If you turn it right sides out it will look like half a sphere:
Repeat this with pieces 4, 5 and 6, so you have 2 half spheres.
To make the stalk, cut out a narrow strip of brown felt and roll it up tightly, sewing it closed with small stitches to prevent it from unrolling. I leave a small part at the base of the stalk unsewn, to make it easier to sew this to the main part of the apple.
Sew the felt stalk onto the wider end of one of the half spheres, leaving a long loose thread trailing out the bottom. Sew the two half spheres together, leaving a small gap by the base on the final side for turning. Turn the apple right side out through the gap, then stuff. Make sure the loose thread from the stalk is still trailing out the bottom of the apple. Hand sew the gap closed, then pull of the loose thread to create an indent in the sphere (so that it looks apple shaped) and attach the loose thread to the base once you have it at the tension you desire. I then like to sew a tiny scrap of felt onto the bottom to resemble the bit on the bottom of an apple and to also cover up all of the knotted off threads. Voila.
Clear as mud?
PS. This is a very forgiving shape as it often appears more realistic if the end result is a bit on the wonky side...
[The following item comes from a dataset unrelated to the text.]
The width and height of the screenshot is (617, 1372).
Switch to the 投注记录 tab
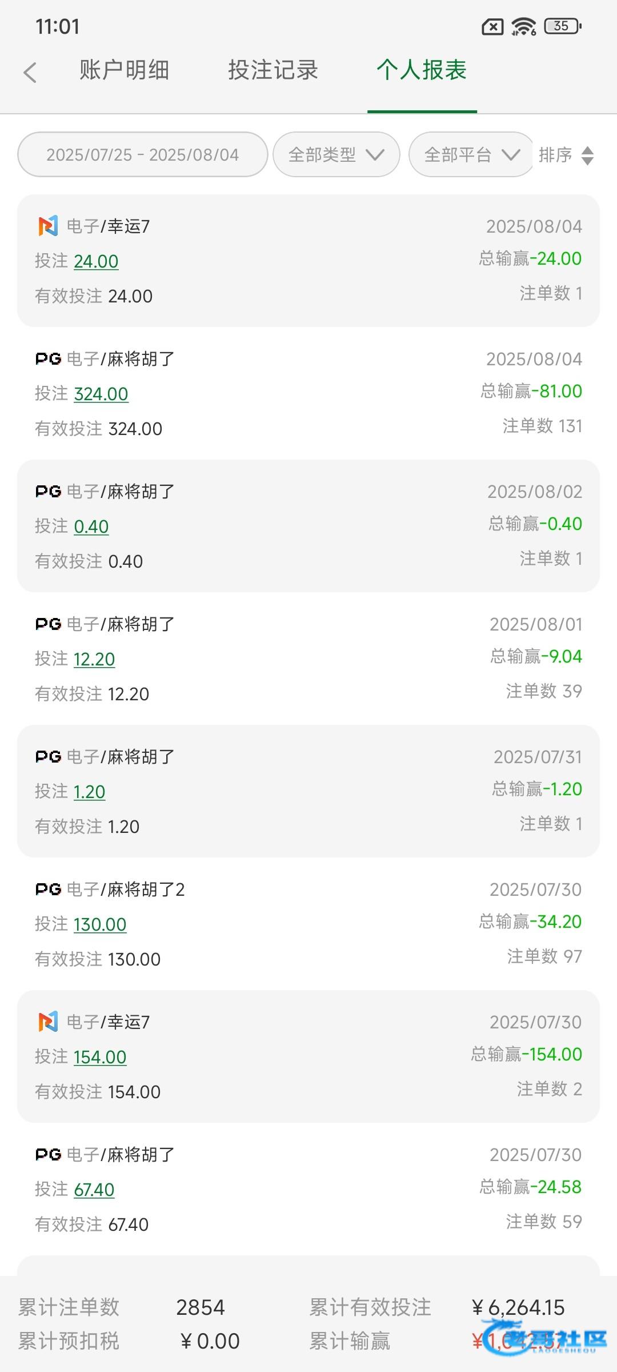click(x=273, y=70)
So, here's the pear pincushion tutorial: it's made in exactly the same way as the apple pincushion except that you omit the part about creating an indent in the top. The template for the pear:
Now, the apple is a more forgiving shape, as it appears more realistic if it's a little uneven. The above template was just quickly hand drawn with a dying pen around the paper template I had made to make my pear. I think that the pear turns out best when the template is symetrical, so it may be best to fold the template in half and trim off any uneven bits, so that both halves are the same - and then be careful to follow the lines when sewing it up.